Open Calais initiative, started by Thomson-Reuters, is one of the most interesting things which has happened in favour of semantic web vision. Reuters acquired this technology as part of their ClearForest, one of the leading vendors in the text analytics space, acquisition. It is stated that the service could quickly become the largest repository of metadata (in the form of named entites and facts) on the Web if it stored the resulting metadata from each request. Open Calais is the "metadata extraction service" ; it is a Web service that allows you to automatically annotate content and extract information like facts and named entities (people, places, and organizations, and much more) from unstructured text. Calais uses linguistic parsing (also known as entity extraction) in a service enables way to producr RDF triples and Semantic Web data models.
Open Calais opens the door to the possibility of lowering the barrier enough for everyday users to publish semantic content. It finally does what critics say to be the greatest obstacle to the Semantic Web: Taking the metadata burden from the end-user by providing an automatic meta-tagging tool. Open Calais initiative will also be one of the biggest enabler of the Linked data initiative.
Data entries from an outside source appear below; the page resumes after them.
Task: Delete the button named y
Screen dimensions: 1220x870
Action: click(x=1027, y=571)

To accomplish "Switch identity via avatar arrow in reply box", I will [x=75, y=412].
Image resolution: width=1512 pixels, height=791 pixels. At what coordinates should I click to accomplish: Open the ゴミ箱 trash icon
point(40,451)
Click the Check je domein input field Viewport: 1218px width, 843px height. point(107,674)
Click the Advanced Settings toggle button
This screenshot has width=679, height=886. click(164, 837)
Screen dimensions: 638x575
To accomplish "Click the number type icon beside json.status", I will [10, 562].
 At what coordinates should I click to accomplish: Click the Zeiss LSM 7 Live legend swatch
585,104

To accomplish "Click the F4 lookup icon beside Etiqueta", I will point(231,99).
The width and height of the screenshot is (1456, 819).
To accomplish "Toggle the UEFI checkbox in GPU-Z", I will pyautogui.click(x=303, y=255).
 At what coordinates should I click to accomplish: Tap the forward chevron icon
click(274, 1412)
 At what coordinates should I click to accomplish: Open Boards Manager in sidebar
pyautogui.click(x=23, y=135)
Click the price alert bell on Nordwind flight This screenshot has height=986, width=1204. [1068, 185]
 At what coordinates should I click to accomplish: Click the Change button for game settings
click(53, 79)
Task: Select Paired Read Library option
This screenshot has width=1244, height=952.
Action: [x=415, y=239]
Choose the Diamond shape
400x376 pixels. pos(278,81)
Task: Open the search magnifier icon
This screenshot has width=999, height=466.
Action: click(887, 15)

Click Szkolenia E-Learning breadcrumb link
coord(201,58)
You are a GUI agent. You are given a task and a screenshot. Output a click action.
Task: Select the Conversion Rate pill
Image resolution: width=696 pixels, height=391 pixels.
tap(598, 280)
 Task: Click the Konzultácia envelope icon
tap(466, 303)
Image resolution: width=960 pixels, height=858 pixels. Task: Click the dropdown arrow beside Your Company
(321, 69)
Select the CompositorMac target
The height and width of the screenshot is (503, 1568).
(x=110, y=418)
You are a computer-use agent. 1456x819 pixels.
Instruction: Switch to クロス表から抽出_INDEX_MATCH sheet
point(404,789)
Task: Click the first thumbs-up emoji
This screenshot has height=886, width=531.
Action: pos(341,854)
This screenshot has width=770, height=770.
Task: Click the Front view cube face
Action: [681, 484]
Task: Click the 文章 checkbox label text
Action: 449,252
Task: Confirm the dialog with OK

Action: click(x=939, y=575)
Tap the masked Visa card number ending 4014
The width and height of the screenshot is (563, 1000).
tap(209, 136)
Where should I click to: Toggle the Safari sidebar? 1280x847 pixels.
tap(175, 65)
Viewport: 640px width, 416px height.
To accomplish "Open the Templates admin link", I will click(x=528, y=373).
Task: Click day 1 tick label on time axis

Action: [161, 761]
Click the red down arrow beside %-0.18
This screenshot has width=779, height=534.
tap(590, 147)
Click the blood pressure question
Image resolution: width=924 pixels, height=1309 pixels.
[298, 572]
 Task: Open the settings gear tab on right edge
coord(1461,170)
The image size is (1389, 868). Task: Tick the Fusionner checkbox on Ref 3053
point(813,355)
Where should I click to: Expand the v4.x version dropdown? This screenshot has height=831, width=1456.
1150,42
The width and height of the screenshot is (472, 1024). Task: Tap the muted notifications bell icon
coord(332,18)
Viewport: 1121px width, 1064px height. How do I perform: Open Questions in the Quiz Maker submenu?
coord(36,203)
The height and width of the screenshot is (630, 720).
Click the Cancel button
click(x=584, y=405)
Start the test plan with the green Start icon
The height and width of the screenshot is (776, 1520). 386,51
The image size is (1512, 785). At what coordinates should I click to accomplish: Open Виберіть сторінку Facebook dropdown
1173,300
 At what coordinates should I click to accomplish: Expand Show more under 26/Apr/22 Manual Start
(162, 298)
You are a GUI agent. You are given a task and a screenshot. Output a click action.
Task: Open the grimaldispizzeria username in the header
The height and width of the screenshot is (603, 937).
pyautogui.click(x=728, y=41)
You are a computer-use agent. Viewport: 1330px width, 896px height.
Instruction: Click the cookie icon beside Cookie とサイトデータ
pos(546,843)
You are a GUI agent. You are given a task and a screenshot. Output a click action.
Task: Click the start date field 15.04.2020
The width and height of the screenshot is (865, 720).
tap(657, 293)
Recently, CNET has joined OpenCalais initiative as one of the first commercial media companies to publish core data assets for public, programmatic use on the open semantic Web. CNET will leverage OpenCalais' connection to the rapidly expanding 'Linked Data cloud' to allow its original content -- such as tech product reviews on laptops, TVs, smart phones, and digital cameras; news articles and blog posts from its CNET News editorial staff; and parts of its core technology product catalog - to be available for public use.